» **TASK TO CARRY OUT**
Count the lines of the material below that contain the string "Home", and give only that number.

» **GIVEN DATA**
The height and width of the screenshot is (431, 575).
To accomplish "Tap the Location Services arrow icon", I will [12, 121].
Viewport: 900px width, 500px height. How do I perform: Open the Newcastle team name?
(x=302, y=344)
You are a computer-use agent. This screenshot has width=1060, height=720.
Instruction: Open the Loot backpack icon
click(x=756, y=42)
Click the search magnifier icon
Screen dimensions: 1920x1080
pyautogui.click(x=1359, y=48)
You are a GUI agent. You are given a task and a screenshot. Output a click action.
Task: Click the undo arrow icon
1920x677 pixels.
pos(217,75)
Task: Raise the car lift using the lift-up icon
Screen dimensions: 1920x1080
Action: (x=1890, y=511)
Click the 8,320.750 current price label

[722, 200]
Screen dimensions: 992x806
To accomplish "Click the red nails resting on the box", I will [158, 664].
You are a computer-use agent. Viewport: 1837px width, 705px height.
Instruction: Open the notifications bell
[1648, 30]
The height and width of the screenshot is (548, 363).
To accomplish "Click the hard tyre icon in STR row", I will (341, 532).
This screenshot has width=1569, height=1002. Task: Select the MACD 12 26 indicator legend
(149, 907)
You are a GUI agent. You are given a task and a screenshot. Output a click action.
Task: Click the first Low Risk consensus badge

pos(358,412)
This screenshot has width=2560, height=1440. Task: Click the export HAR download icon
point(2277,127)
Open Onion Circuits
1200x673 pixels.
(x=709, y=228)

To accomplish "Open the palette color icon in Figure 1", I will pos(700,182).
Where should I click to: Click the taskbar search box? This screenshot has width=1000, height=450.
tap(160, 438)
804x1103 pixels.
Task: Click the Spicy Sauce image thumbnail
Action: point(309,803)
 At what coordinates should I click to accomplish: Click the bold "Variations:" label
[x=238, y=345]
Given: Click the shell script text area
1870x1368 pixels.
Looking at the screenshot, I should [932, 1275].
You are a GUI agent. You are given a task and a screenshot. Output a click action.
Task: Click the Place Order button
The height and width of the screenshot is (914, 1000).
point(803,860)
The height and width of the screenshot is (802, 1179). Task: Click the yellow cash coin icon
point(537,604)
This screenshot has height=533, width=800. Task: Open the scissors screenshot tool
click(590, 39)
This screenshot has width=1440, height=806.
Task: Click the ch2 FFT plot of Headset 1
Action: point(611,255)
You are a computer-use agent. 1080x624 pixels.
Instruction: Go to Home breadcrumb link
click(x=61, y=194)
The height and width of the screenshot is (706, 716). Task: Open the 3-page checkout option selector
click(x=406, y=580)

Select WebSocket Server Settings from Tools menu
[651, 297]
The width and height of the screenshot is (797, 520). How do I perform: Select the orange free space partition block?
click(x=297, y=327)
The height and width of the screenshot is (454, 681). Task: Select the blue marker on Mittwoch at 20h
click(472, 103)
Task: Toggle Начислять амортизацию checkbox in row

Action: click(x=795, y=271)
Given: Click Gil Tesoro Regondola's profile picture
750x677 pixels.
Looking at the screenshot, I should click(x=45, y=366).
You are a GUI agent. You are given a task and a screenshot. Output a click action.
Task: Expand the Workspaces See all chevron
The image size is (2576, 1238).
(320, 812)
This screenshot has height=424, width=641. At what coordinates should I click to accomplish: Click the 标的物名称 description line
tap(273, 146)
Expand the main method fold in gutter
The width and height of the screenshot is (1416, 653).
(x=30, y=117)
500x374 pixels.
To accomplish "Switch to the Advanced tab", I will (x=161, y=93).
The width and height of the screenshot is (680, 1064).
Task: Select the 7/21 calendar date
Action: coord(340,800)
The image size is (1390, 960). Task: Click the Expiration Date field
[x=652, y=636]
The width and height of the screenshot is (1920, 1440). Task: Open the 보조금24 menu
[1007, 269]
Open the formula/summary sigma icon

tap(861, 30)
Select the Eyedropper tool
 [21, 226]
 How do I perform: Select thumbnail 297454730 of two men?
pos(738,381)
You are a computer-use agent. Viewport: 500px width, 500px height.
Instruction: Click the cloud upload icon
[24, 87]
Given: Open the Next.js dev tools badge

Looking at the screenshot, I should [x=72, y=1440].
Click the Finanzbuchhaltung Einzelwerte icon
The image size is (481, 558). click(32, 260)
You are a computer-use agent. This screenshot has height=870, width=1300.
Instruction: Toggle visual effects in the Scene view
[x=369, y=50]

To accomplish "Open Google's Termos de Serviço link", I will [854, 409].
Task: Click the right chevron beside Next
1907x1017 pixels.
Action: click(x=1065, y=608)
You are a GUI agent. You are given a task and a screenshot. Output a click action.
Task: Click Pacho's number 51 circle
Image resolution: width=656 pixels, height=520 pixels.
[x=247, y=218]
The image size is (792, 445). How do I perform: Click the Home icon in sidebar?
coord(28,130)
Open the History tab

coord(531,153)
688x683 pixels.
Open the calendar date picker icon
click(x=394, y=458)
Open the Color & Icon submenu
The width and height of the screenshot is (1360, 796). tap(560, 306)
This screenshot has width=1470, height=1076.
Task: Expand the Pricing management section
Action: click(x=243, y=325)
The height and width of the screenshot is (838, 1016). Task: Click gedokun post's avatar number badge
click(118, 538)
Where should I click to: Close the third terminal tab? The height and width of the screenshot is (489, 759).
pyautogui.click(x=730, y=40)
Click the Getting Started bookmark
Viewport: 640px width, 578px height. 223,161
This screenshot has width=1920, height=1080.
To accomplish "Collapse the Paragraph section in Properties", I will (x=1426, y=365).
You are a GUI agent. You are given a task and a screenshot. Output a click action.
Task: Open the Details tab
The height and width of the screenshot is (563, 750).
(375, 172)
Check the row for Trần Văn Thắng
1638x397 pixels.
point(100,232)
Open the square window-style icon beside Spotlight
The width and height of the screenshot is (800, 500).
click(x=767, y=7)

» **THE OUTPUT**
2